Kolanovic: ‘Bad News Is Good News’ Zone May Be Quite Narrow

“The ‘bad news is good news’ zone may be quite narrow,” JPMorgan analysts led by Marko Kolanovic said Monday.

Last week’s dramatic rally on Wall Street was facilitated by a sharp drop in long-end US yields. The bullish tone for bonds was set in motion by smaller-than-anticipated coupon increases in the refunding announcement, but softer macro data perpetuated the move, to the delight of an equity market that’s beholden to rates.

The problem with softer data is that, as Kolanovic put it Monday, “it is difficult to distinguish between a healthy slowdown and the initial stages of recession without the benefit of hindsight.” Late last month, Goldman’s David Kostin voiced similar sentiments, noting that “bad news cannot be good news for long.”

JPMorgan noted that markets are now anticipating “a full ease” by mid-2024, by which I suppose they mean one 25bps rate cut. Markets all but priced out another Fed hike last week.

In the wake of the November FOMC meeting and a run of cool data, market pricing suggested around 25% odds of a cut at the March Fed gathering.

“Recent developments seem to be catalyzing a shift away from higher-for-longer and are helping both bonds and risk markets amid price action that could be called Goldilocks/soft landing,” JPMorgan went on, while casting doubt on the notion that investors will be able to delineate between evidence of a benign downshift in macro momentum and early evidence of an outright downturn.
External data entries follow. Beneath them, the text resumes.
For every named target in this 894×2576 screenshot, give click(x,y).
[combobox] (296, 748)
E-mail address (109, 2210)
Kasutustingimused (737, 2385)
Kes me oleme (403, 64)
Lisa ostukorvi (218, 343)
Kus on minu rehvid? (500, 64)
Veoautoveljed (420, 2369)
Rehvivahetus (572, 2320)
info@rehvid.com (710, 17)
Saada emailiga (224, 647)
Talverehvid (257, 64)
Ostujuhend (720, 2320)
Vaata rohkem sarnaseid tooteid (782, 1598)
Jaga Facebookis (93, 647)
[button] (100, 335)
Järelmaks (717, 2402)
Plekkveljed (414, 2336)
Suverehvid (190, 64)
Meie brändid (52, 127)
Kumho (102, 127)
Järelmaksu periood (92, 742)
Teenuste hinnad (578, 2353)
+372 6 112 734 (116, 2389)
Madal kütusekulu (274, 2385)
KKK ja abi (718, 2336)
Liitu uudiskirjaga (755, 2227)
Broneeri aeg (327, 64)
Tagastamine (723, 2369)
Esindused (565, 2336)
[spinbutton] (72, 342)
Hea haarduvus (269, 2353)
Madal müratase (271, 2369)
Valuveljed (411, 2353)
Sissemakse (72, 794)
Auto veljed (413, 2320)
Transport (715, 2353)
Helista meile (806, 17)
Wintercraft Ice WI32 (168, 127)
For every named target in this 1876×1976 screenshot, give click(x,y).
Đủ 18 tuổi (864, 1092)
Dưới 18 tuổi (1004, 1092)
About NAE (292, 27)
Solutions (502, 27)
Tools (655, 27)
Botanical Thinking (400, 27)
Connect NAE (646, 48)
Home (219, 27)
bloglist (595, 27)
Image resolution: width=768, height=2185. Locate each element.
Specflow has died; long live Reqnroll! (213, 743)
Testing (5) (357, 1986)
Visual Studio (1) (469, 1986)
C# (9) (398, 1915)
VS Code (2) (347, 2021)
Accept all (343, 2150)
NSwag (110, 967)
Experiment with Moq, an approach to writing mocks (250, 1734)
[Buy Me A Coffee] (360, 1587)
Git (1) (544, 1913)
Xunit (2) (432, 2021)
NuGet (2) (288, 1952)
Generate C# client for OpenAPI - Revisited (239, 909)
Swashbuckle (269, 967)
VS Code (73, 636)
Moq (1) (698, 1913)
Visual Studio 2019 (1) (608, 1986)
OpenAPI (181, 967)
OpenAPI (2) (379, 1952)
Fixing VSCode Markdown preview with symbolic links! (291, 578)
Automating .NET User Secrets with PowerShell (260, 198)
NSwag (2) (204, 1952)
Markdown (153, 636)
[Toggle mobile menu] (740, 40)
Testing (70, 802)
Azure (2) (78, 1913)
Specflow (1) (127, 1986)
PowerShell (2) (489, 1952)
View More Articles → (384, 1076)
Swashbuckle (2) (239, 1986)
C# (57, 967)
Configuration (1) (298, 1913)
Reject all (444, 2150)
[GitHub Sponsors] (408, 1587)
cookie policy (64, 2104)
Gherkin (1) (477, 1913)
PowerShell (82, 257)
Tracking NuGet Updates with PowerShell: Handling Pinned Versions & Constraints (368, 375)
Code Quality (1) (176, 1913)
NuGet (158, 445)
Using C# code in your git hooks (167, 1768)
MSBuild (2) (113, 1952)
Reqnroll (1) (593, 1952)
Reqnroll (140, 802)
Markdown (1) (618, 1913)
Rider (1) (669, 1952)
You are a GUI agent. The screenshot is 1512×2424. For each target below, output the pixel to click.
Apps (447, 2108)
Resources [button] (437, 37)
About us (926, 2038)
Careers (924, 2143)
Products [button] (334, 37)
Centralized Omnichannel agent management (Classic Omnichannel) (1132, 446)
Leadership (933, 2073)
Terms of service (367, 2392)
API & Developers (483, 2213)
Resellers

“Our bias would be to add some duration risk to our portfolio while maintaining a more defensive stance on risk markets,” Kolanovic reiterated. “Falling bond yields and the dovish central bank meetings are being interpreted by equity markets as a positive in the near-term [but] we believe that equities will soon revert back to an unattractive risk-reward as the Fed is set to remain higher for longer, valuations are rich, earnings expectations remain too optimistic, pricing power is waning, profit margins are at risk and the slowdown in top-line growth is set to continue.”